During the seven-day truce agreed between Israel and Hamas, seven exchanges were made of hostages held by Hamas for Palestinian prisoners held by Israel. But on November 30, the two sides failed to reach an agreement on the eighth exchange and there has since been a resumption of the fighting in the Gaza Strip.
While this “humanitarian pause” continued, 107 hostages – including 83 Israelis and 24 foreign nationals – who were taken by force by Hamas on October 7, were returned to Israel. The majority of them were young children and their mothers. A few elderly women were also released.
This leaves 120 Israelis still being held in Gaza. Only three of these hostages were members of the Israel Defense Forces on active duty at the time of their capture.
The Geneva conventions explicitly prohibit the taking of hostages and the prohibition is “now firmly entrenched in customary international law and is considered a war crime”. This applies to civilians, veterans, and combatants.
While combatants may fall under enemy control and be considered prisoners of war, it is unlawful to capture combatants in order to compel a third party to carry out or abstain from something.
The taking of Israeli hostages is not a new strategy for Palestinian militant organisations, who have used hostages as bargaining chips for prisoner swaps. But the scale and demographics of those captured on October 7 are unprecedented.
Former hostage negotiator Gershon Baskin told the Christian Science Monitor that the senior Hamas leader considered to be the architect of the October 7 attacks, Yahya Sinwar, is personally dedicated to ensuring the release of all Palestinian prisoners held in Israeli jails, having promised to do so following his release as part of a 2011 prisoner swap.
Evidence from a Hamas planning document revealed by the New York Times showed there were specific instructions to Hamas fighters to capture hostages precisely for this goal.

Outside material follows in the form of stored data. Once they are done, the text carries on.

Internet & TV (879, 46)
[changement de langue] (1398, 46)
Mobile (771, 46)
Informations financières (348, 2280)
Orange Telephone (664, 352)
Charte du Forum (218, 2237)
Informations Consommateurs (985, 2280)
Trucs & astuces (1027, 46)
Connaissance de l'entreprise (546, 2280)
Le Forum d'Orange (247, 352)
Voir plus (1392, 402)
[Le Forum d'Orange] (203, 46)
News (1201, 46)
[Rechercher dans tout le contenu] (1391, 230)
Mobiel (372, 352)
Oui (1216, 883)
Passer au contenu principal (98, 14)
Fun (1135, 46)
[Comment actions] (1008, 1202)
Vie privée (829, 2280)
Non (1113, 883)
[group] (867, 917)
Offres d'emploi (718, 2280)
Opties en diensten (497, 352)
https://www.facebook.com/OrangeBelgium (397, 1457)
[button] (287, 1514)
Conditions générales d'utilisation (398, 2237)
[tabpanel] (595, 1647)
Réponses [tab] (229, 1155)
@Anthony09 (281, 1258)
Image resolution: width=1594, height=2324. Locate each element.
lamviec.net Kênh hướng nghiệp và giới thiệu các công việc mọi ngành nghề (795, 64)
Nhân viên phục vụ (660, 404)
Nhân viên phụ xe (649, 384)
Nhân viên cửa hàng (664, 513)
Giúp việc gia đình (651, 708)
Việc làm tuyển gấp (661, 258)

Thus far, Sinwar’s strategy has worked. Due to pressure domestically – not least from hostages’ families – and from Washington, Israel’s prime minister, Benjamin Netanyahu, agreed to a three-to-one ratio release of Palestinians for Israelis, alongside a temporary ceasefire.
During the exchange, 240 Palestinian women and children have been released, the majority of whom are children 18 or under. Some were charged with terrorist activity, others included stone-throwing, throwing firebombs and possession of weapons.
The more prominent Palestinians freed include activist Ahed Tamimi, 22, who was first arrested for slapping and kicking an Israeli soldier in 2017 after her 15-year-old cousin was shot in the head with a rubber bullet. She had been active in the popular resistance in her village of Nabi Saleh in the West Bank. She was rearrested in November for allegedly inciting terrorism online.
Two others, Misoun Mussa and Marah Bakeer, were sentenced in 2015 to 15 years and eight and a half years, respectively, for stabbing attacks. None of those released have murdered Israelis.
It has been reported that nearly 80% of the 300 Palestinian women and children detainees who were initially identified for release have never been formally charged. This has shone a harsh light on Israel’s military judicial system, particularly this policy of administrative detention.
Administrative detention
Administrative detention is where a person is held without trial and without having committed a crime on the presumption that they intend to break the law in the future.
International human rights law allows for some limited use of administrative detention for imperative reasons of security. It is also permitted under article 285 of Israeli military order 1651 regarding security provisions in the West Bank.
But my research highlights that, despite Israeli laws containing provisions to protect detainees and limit the use of administrative detention to only extreme circumstances, it has been used extensively. According to the human rights organisation Addameer, there were 2,409 administrative detention orders issued in 2022.
Higher value prisoners
The hostage deal so far has involved women and children, most of whom were held under administrative detention. So it is relatively easy for the Netanyahu government to justify their release in these circumstances.
But from here, negotiations for further exchanges are likely to become more difficult. The Israeli security establishment will be reluctant to release Palestinians who have been convicted of murder and who are considered to pose a significant security threat. Hamas, meanwhile, will place a higher value on the men that they continue to hold.
In 2011, Israel released 1,027 Palestinian prisoners, including 300 who had killed Israelis, in exchange for one Israeli soldier, Gilad Shalit, who had been held captive for five years. Gershon Baskin, who led the back-channel negotiations, details the complexity of reaching this deal in his 2013 book, The Negotiator: Freeing Gilad Shalit from Hamas.
Given the remaining Israeli hostages in Gaza are mostly fighting-age males, the price for their return is likely to be much higher than has been agreed upon thus far. Sinwar is said to believe that he has enough Israeli hostages to enable the release of all Palestinians held in Israeli jails, which now number 7,200.
Now that the fighting has resumed, the humanitarian crisis in Gaza is likely to worsen as Israel pushes further and further south. It’s hard to see how or when it will be possible for the antagonists to reach further deals.